PurposeRadiation-induced optic neuropathy (RION) is a serious complication that occurs after radiation therapy of tumors in the vicinity of the optic nerve, yet its mechanism and imaging features are poorly understood. In this study, we employed manganese-enhanced MRI (MEMRI) to assess optic nerve axonal transport in tree shrews and rats after irradiation. Materials and methodsA comparison of normal visual projections in tree shrews and rats was conducted by intravitreal MnCl2 injection followed by MRI. Adult male tree shrews and rats received a total dose of 20 Gy delivered in two fractions (10 Gy per fraction) within 5 days. Longitudinal MEMRI was conducted 5, 10, 20 and 30 weeks after radiation. At the end of observation, motor proteins involved in axonal transport were detected by western blotting, and the axon cytoskeleton was assessed by immunofluorescence. ResultsThe eyeballs, lens sizes, vitreous volumes, optic nerves and superior colliculi of tree shrews were significantly larger than those of rats on MEMRI (P < 0.05). The Mn2+-enhancement of the optic nerve showed no significant changes at 5 and 10 weeks (P > 0.05) but decreased gradually from 20 to 30 weeks postirradiation (P < 0.05).
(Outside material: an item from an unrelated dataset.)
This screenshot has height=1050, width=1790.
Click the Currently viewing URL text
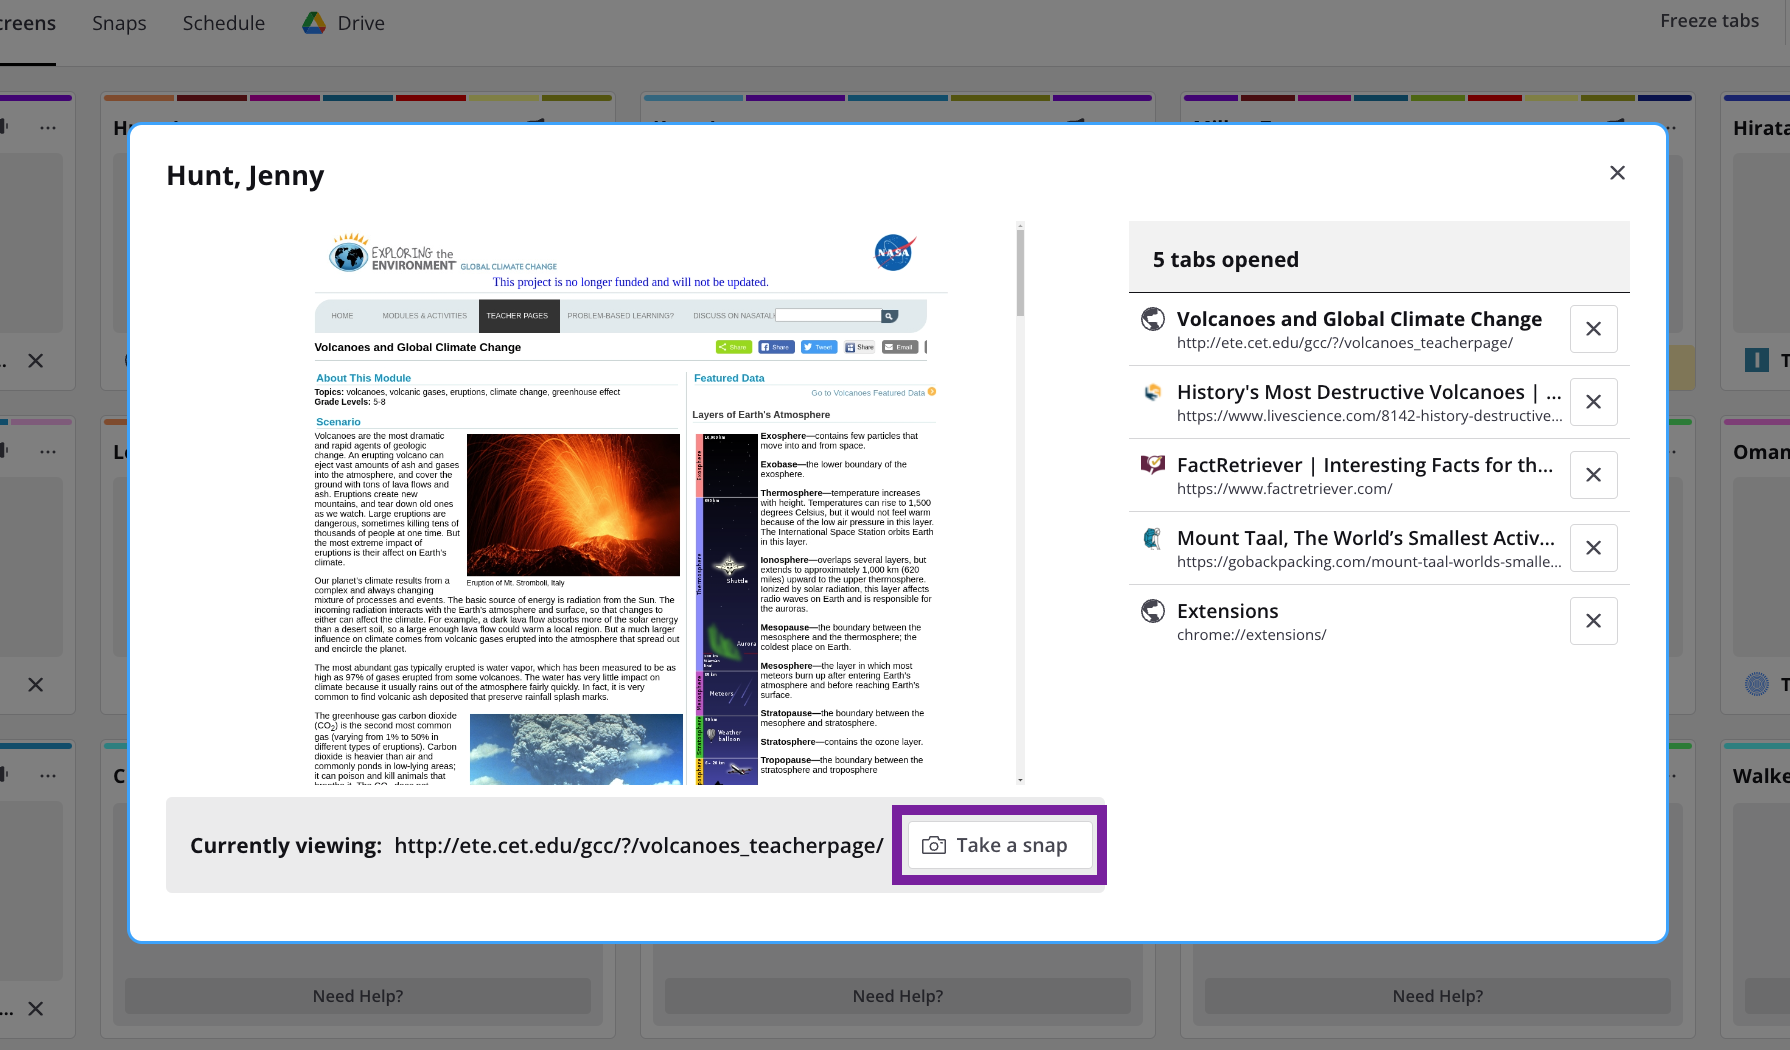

The enhancement of the superior colliculus gradually decreased from 5 weeks to 30 weeks, and the decrease was most significant at 30 weeks (P < 0.05). The levels of the motor proteins cytoplasmic dynein-1, kinesin-1 and kinesin-2 in the experimental group were significantly decreased (P < 0.05). The immunofluorescence results showed that the α-tubulin, β-tubulin and SMI 31 levels in the experimental groups and control groups were not significantly different (P > 0.05). ConclusionTree shrews show great advantages in visual neuroscience research involving MEMRI. The main cause of the decline in axonal transport in RION is an insufficient level of motor protein rather than damage to the axonal cytoskeletal structure. Longitudinal MEMRI can be used to detect changes in axonal transport function and to observe the relatively intact axon structure from the early to late stages after radiation administration.